- Provided records -
◆ ◆ ◆ ◆ ◆

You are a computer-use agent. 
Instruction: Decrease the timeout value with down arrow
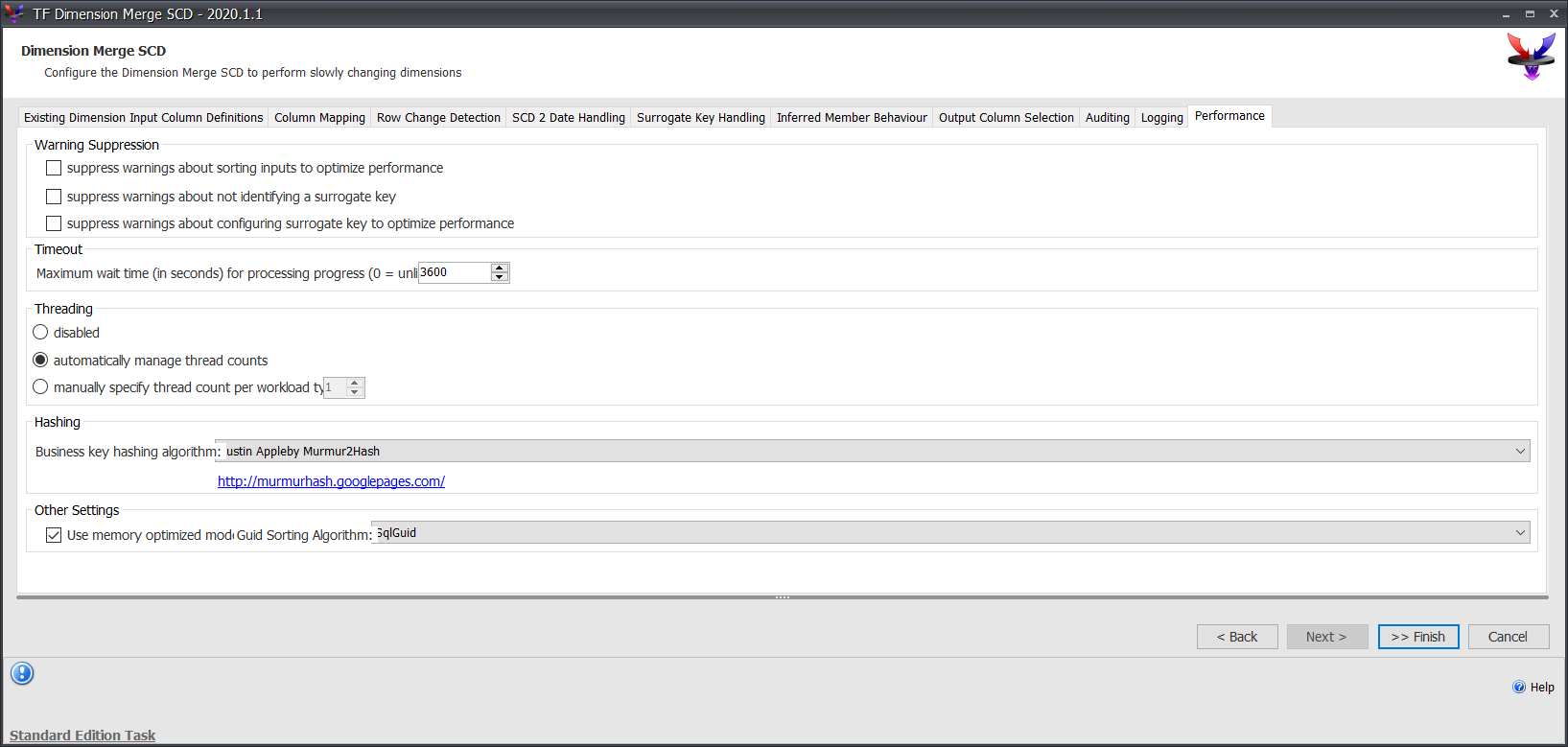[x=499, y=277]
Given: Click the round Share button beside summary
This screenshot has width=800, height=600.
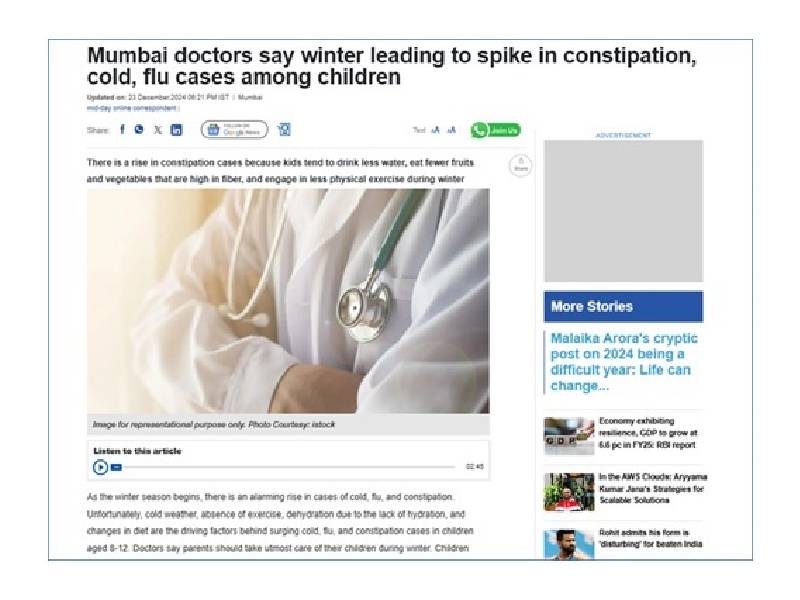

◆ ◆ ◆ ◆ ◆

- Your task -
An exact retyping of each record, with no pictures, is the answer required.

- Response -
You are a computer-use agent. 
Instruction: Decrease the timeout value with down arrow
[x=499, y=277]
Given: Click the round Share button beside summary
This screenshot has width=800, height=600.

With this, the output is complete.